Mais c’est là un point trop délicat pour qu’un homme qui a des prétentions à la bonne éducation se risque à en discuter avec un noble pair d’Angleterre.

CHAPITRE XV Neuvième aventure de mer.

Je fis un autre voyage, d’Angleterre aux Indes orientales, avec le capitaine Hamilton. J’emmenais un chien couchant, qui valait, dans l’acception propre du mot, son pesant d’or, car il ne m’a jamais failli. Un jour que, d’après les meilleurs calculs, nous nous trouvions à trois cents milles au moins de terre, mon chien tomba en arrêt. Je le vis, avec étonnement, rester plus d’une heure dans cette position: je fis part de ce fait au capitaine et aux officiers du bord, et leur assurai que nous devions être près de terre, vu que mon chien flairait du gibier.
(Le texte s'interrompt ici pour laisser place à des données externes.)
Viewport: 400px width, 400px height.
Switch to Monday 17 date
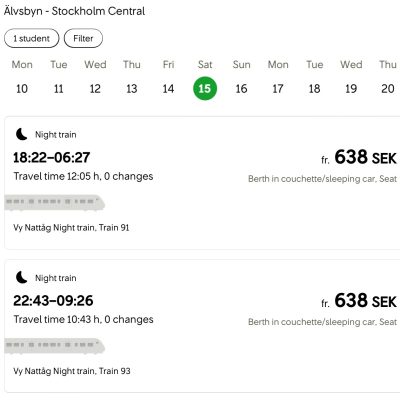pos(278,78)
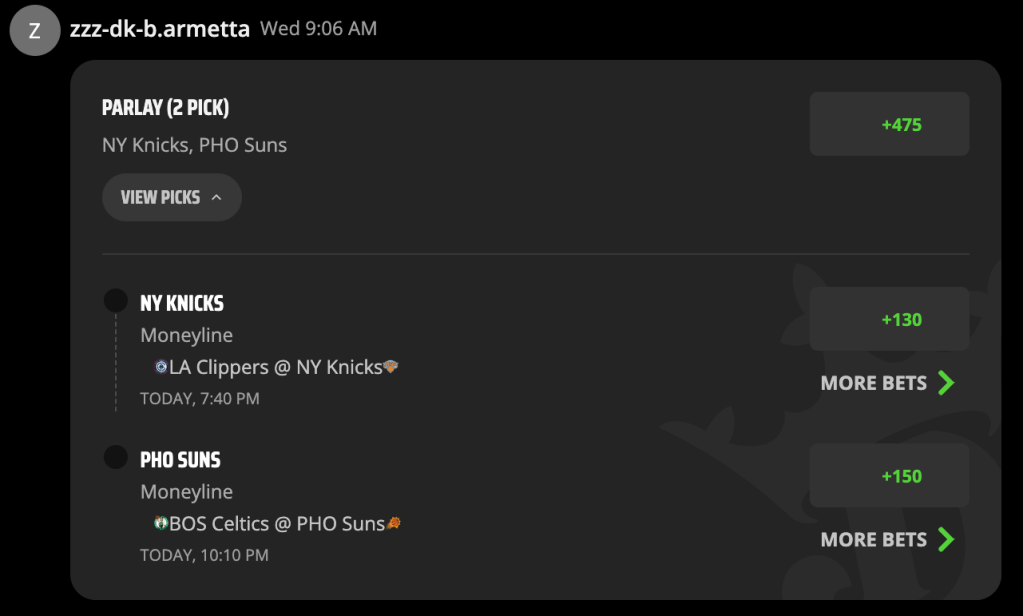Select the +150 Suns moneyline odds
Screen dimensions: 1023x616
click(x=889, y=476)
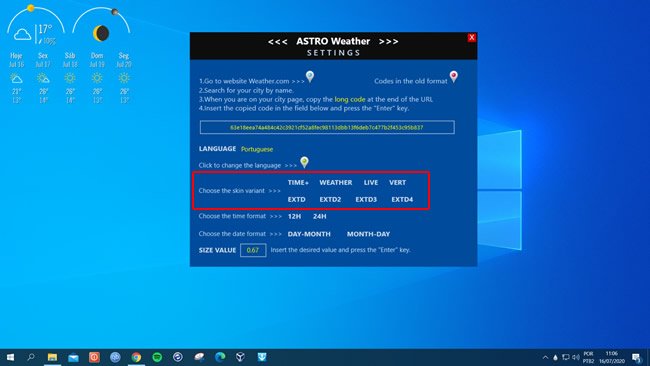Image resolution: width=650 pixels, height=366 pixels.
Task: Click the SIZE VALUE field showing 0.67
Action: [x=253, y=250]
J’en obtins qu’un succès de fou rire, qui ne modifia nullement la bonne opinion que j’avais de mon chien.

Après une longue discussion où l’on débattit mon avis, je finis par déclarer ouvertement au capitaine que j’avais plus de confiance dans le nez de mon Traï que dans les yeux de tous les marins du bord, et je pariai hardiment cent guinées – somme que j’avais destinée à ce voyage – que nous trouverions du gibier avant une demi-heure.

Le capitaine qui était un excellent homme, se remit à rire de plus belle, et pria M. Crawford, notre chirurgien, de me tâter le pouls. L’homme de l’art obéit et déclara que j’étais en parfaite santé. Ils se mirent alors à causer à voix basse: je parvins cependant à saisir quelques mots de leur conversation:

«Il n’a pas sa tête à lui, disait le capitaine, je ne peux pas honnêtement accepter ce pari.

– Je suis d’un avis entièrement contraire, répliquait le chirurgien; le baron n’est nullement dérangé; il a plus de confiance dans l’odorat de son chien que dans la science de nos officiers, voilà tout. En tout cas, il perdra, et il l’aura bien mérité.

– Ce n’est pas raisonnable de ma part d’accepter un pareil pari, répétait le capitaine. Toutefois je m’en tirerai à mon honneur en lui rendant son argent après l’avoir gagné.»

Traï n’avait point bougé pendant cette conversation, ce qui me confirma dans mon opinion. Je proposai une seconde fois le pari, qui fut enfin accepté.